Cognitive errors are thought to be the most common type of error in internal medicine, occurring in approximately three-quarters of mistakes and arise from problems with perception, heuristics (‘mental shortcuts’ arising from pattern recognition) and biases, alone or in combination [7, 10]. Taylor et al. used that framework to analyse diagnostic errors in paediatric radiology and refined the nature of cognitive errors occurring in radiological practice [6]. We found only one paper that has attempted to analyse reports from iuMR studies, specifically from 200 cases of foetal ventriculomegaly [11]. That study, however, did not have access to outcome reference data and as a result the authors could comment only on the variability in the reports between groups of radiologists from different specialties, which they found to be wide. We have used a modified version of Taylor’s approach using six domains customised for analysis of iuMR studies. However, the ENP only attributed errors into four of those categories – ‘perceptual errors’, ‘incomplete test performance’, ‘inadequate knowledge base’ and ‘over-interpretation of findings’. The ENP proposed the type of cognitive error in 21 cases (14/14 Group 1 and 7/8 Group 3). All of the errors resulting from faulty or incomplete test performance (poor image quality) occurred at non-central sites, which is relevant because at the central site all iuMR studies were overseen by the central reporter, which was not routinely the case at non-central sites. The major advantages of the reporting radiologist overseeing the procedure relates to either stopping the test early if all of the information has been obtained or prolonging the study to ensure images are of diagnostic quality.

In summary, iuMR imaging improves the diagnostic accuracy of detecting foetal brain abnormalities but there is still a substantial error rate.

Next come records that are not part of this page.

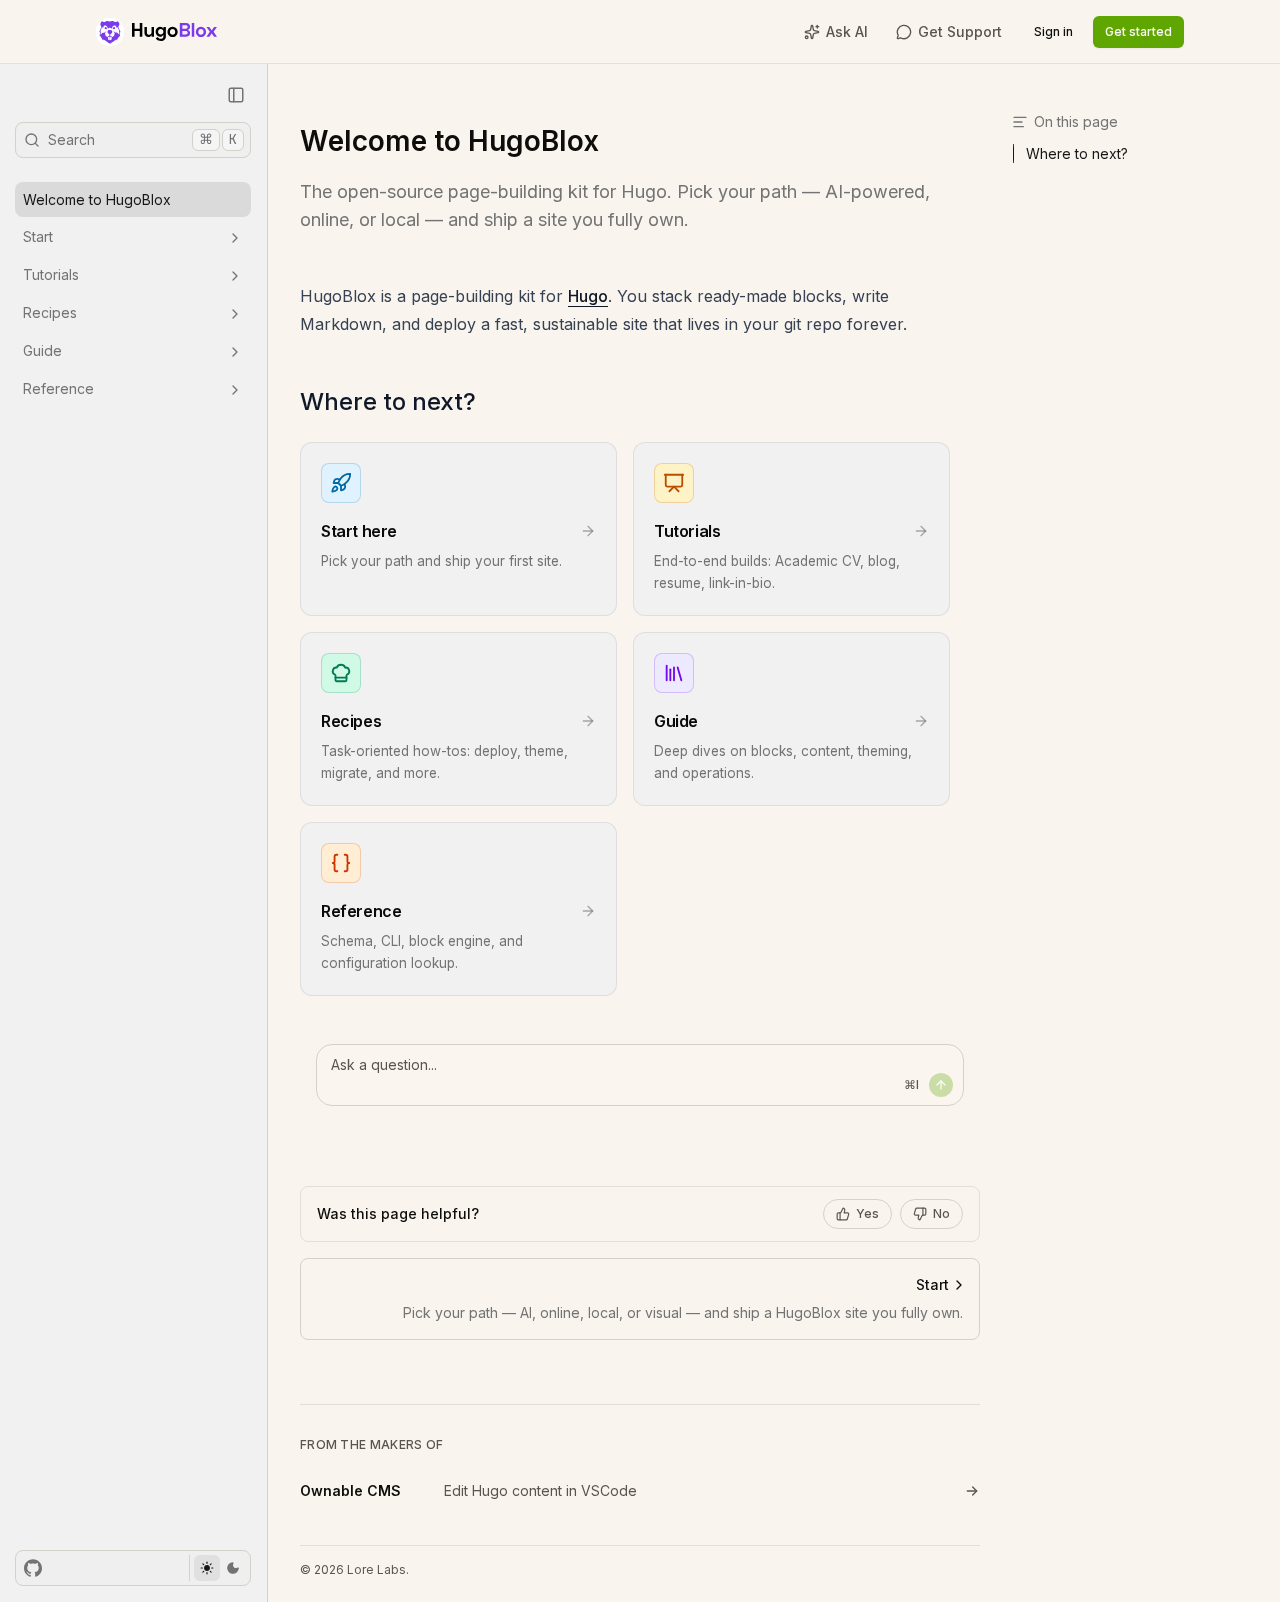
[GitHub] (33, 1568)
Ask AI (847, 31)
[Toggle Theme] (219, 1568)
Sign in (1053, 31)
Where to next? (388, 401)
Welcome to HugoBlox (97, 199)
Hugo (588, 296)
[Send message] (941, 1085)
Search (142, 139)
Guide (42, 351)
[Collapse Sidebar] (236, 95)
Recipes (50, 313)
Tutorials (51, 275)
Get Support (960, 31)
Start (38, 237)
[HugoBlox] (156, 32)
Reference (58, 389)
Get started (1138, 31)
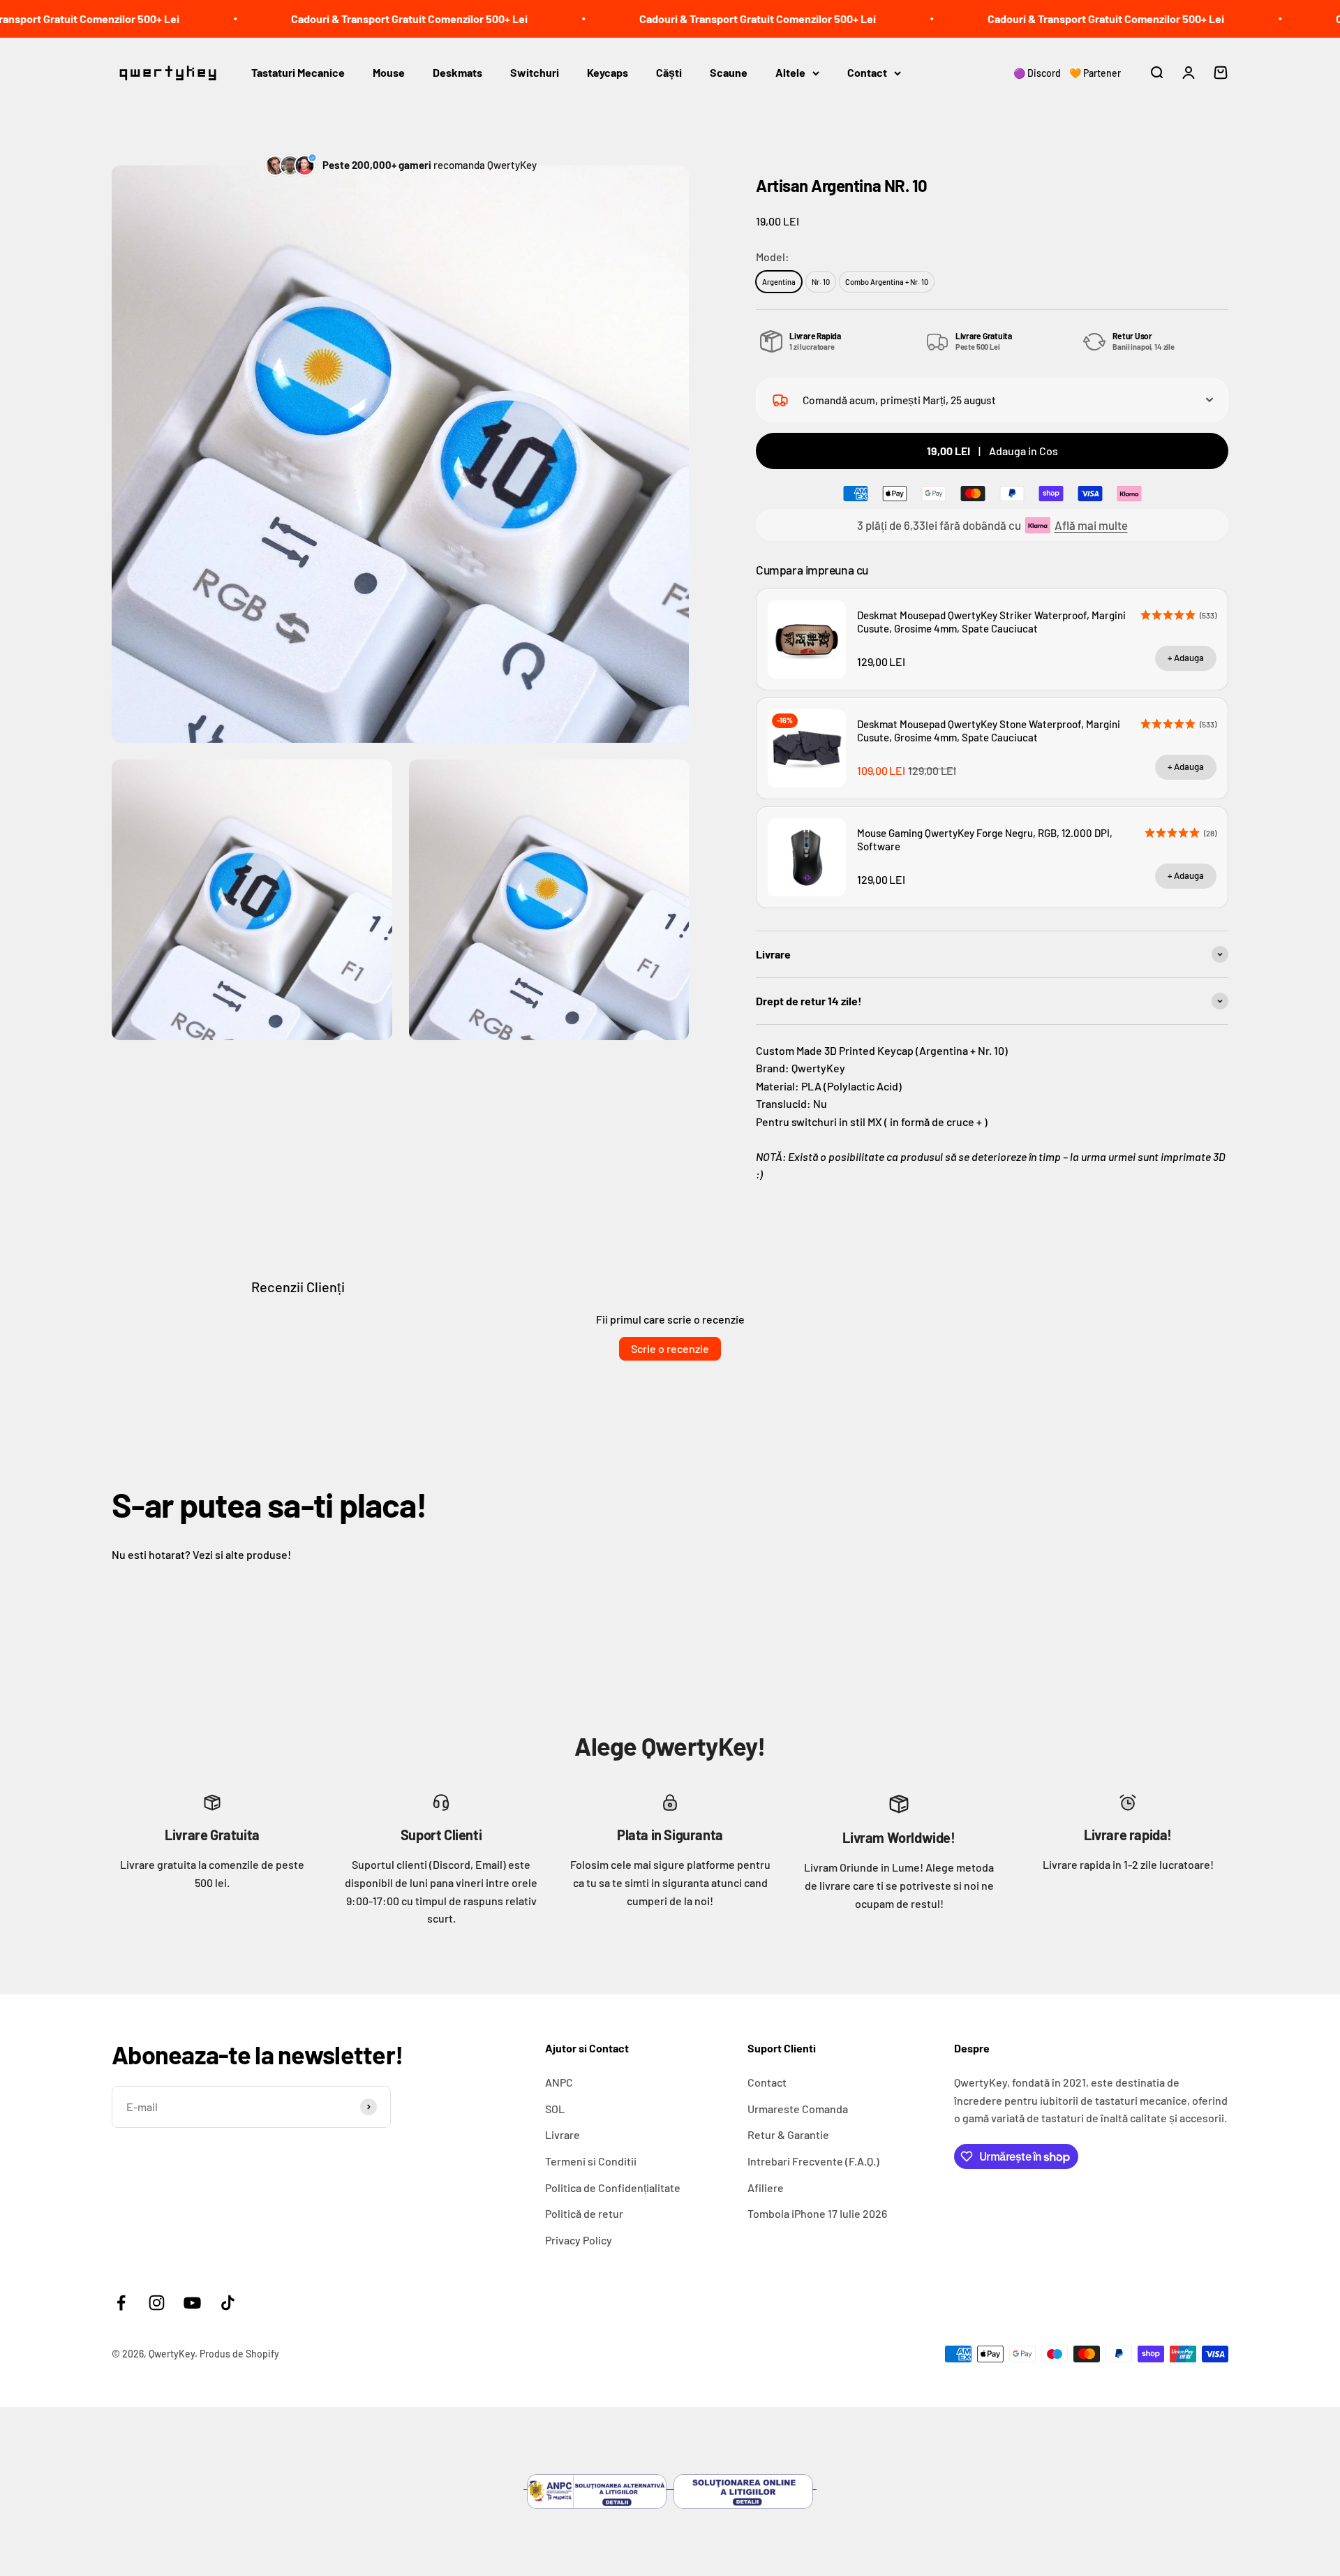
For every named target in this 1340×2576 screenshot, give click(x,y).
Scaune (728, 72)
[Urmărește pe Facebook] (121, 2302)
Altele (790, 72)
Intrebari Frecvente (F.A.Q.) (813, 2161)
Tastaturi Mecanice (298, 72)
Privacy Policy (578, 2239)
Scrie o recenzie (670, 1348)
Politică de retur (584, 2213)
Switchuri (534, 72)
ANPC (559, 2082)
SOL (555, 2108)
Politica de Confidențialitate (612, 2187)
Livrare (562, 2134)
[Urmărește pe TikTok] (227, 2302)
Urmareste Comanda (797, 2108)
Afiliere (765, 2187)
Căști (669, 72)
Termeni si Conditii (590, 2161)
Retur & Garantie (788, 2134)
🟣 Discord (1037, 73)
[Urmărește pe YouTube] (192, 2302)
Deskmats (457, 72)
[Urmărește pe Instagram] (156, 2302)
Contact (867, 72)
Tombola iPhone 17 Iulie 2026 (817, 2213)
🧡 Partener (1095, 73)
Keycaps (607, 72)
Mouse (389, 72)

We have shown differences in error rates that appear to be related to the experience of the radiologist reporter and that the type of error and potential clinical implications also correlate with experience. This has substantial implications for planning a service that includes iuMR imaging because it is essential that a radiologist has sufficient training and exposure to cases to gain and maintain competence. Our estimate of the prevalence of brain abnormalities in foetuses ≥ 18 gw in the MERIDIAN study is 1/1,000 pregnancies and it is a major challenge to see sufficient number of cases at most single centres in the UK to attain and maintain competency. There are several approaches to this issue including providing iuMR studies only at a small number of supra-regional centres and/or promoting collaboration between radiologists to form expert panels for cases. Strategies can also be put in place to mitigate the risk of making errors, e.g. formal training should reduce errors arising from ‘inadequate knowledge base’, supervision of the iuMR study by the radiologist may reduce errors from ‘faulty or incomplete test performance’ and double reporting of images should reduce ‘perceptual errors’ and increase exposure. These strategies will increase the workload of radiologists substantially.